Garrett Wade offers generally-nice hand tools, photographed for their catalog with the same level of obsessive photographic dedication as the more artistic variety of pin-up calendar. They usually have a few handy-but-inexpensive offerings, too, picked with care and worth the price.
The latter group can be a bit of a gamble; their most recent batch of hand drills wasn't all they'd hoped but rather than scrap them, they're selling them at a huge discount: cast iron, single-speed hand-cranked drills for nine dollars American. Here's the thing: the finish on the wooden handles isn't pretty and the chucks are kinda wonky. But hey, nine bucks.
Me, I prefer a keyed chuck even on a hand-cranked drill, at least the smaller ones. I can't promise you these things have a standard thread, but I have swapped out the chuck for a keyed one (a nice Jacobson, found at Hedlund's Hardware) on a drill very like these and it threaded right on. Have a look. They're not giving me a dime, it just seemed of interest.
(N. B. There are several different standard threads for hand drill/drillmotor chucks -- measure your threads or take your drill along when shopping!)
Update
6 days ago
7 comments:
Garrett Wade [...] the same level of obsessive photographic dedication as the more artistic variety of pin-up calendar.
Mainly because I like to work on wood projects using non-electric hand tools, I get the Garrett Wade catalog. As far as I can tell, the biggest difference between it and a pin-up calendar is that the catalog is organized (however loosely) by section and page numbers rather than months and days.
Their catalog just showed up in today's post and I haven't gotten to it yet.
Now I've got something to look forward to for tomorrow.
BGM
That's my biggest complaint with Miller Falls hand and breast drills. (Hey! No snickering back there in the peanut gallery) Hand tightening the chucks is never good enough. So many bits have to be drawn out with pliers.
But that honking 5 speed of mine... The AC installer had a dead battery in his Ryobi, so it would be an hour before he could drill a 1/4" hole in the house masonry and finish the job. Stand aside, young man... 25 seconds later and he was gobsmacked something you cranked could do the job.
I told him we both use rechargeable drills. His uses electricity, mine is recharged with beer.

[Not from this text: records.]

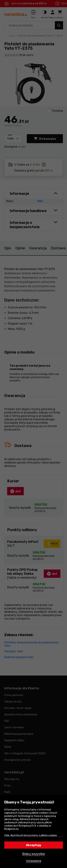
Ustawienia (34, 861)
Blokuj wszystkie (34, 854)
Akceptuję (34, 845)
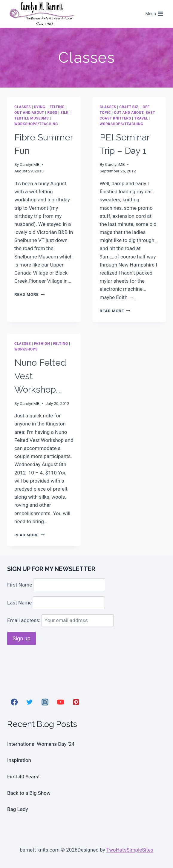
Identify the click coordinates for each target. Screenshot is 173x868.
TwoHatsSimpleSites (130, 850)
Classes (23, 107)
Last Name (19, 602)
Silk (64, 113)
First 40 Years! (23, 777)
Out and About (29, 113)
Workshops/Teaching (36, 124)
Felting (57, 107)
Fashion (42, 344)
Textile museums (31, 118)
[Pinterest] (76, 702)
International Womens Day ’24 (41, 744)
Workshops (26, 349)
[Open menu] (154, 14)
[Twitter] (29, 702)
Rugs (52, 113)
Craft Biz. (129, 107)
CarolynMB (29, 164)
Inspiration (19, 760)
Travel (141, 118)
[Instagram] (45, 702)
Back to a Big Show (29, 793)
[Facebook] (14, 702)
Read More (30, 294)
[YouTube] (60, 702)
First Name (20, 585)
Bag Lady (18, 809)
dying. (40, 107)
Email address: (60, 620)
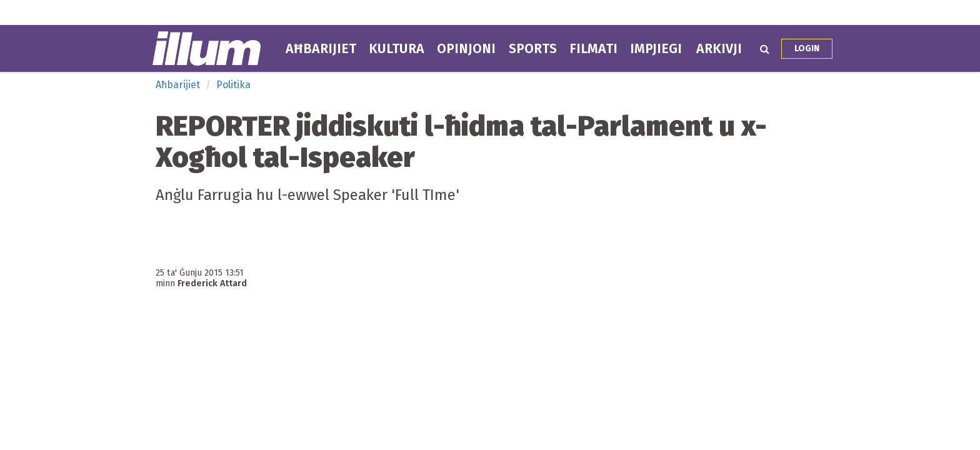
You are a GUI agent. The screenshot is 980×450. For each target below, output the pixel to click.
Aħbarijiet (321, 49)
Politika (233, 84)
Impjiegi (656, 49)
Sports (532, 49)
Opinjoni (466, 49)
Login (807, 48)
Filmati (593, 49)
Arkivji (719, 49)
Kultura (396, 49)
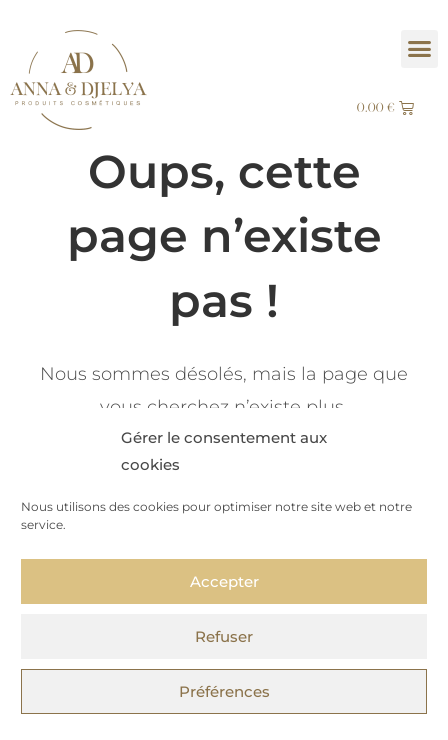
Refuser (224, 636)
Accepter (224, 581)
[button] (420, 49)
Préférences (224, 691)
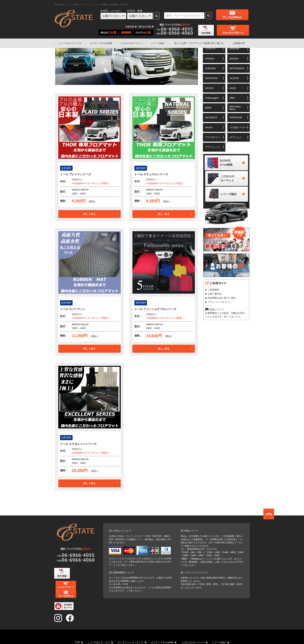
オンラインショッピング (130, 634)
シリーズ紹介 (158, 43)
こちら (237, 318)
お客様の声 (239, 43)
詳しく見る (89, 214)
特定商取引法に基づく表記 (222, 300)
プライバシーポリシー (219, 304)
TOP (77, 634)
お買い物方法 (214, 295)
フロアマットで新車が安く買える (199, 43)
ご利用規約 (213, 291)
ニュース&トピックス (98, 634)
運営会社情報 (145, 26)
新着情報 (130, 26)
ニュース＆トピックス (70, 43)
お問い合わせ (199, 638)
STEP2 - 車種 (135, 11)
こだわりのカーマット (132, 43)
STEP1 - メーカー (110, 11)
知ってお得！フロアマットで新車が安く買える (119, 638)
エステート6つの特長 (101, 43)
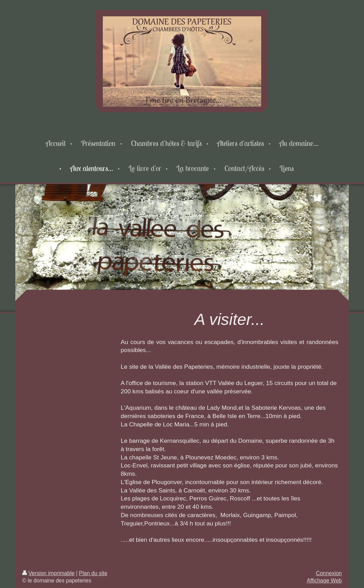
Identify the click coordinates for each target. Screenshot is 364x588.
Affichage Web (324, 580)
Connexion (329, 573)
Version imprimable (48, 573)
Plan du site (93, 573)
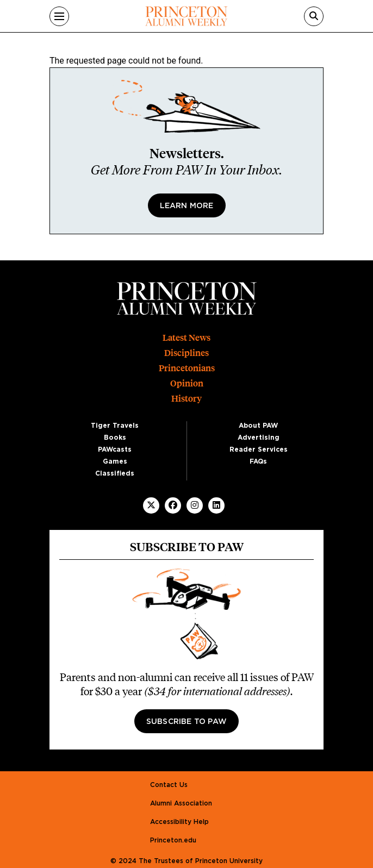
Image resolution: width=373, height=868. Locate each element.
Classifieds (115, 473)
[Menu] (59, 16)
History (186, 398)
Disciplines (186, 353)
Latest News (186, 338)
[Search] (314, 16)
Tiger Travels (115, 426)
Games (115, 461)
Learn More (186, 206)
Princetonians (186, 368)
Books (115, 438)
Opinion (186, 383)
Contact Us (169, 785)
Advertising (258, 438)
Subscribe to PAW (186, 722)
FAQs (258, 461)
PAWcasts (115, 449)
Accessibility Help (179, 822)
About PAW (258, 426)
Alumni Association (181, 803)
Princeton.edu (173, 840)
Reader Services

Now I want to seek out jacobson chucks for all my drills... I had never given serious effort to that endeavor.
NJT, the jaw design of most recent hand-cranked drill (other than, say, Schroeder or Stanley) leaves something to be desired IMO, even when they're in good shape. A nicer chuck males a big difference in holding force vs. chucking torque.
My problem is a lot of those great old tool makers went ahead and use the same proprietary and non-ANSI threads. Heck Stanley may have used them throughtout it's existence from the first plane in the Civil War up until MY lifetime. It makes me dread putting a thread gage to this oddball assortment of hand drills I've accumulated. I'll consider myself lucky to score one Jacobson chuck (and key! there almost as many variety of those, it seems...) to fit one of my drills. But that's part of the fun, sometimes, isn't it? The hunt...
The one I have from them is chucking wonky allright.
The one I rechucked is one like these and from GW, but many years ago. Well worth the effort; I did the same thing with an old Miller's Falls that I found in a crawl space, chuckless, at another job.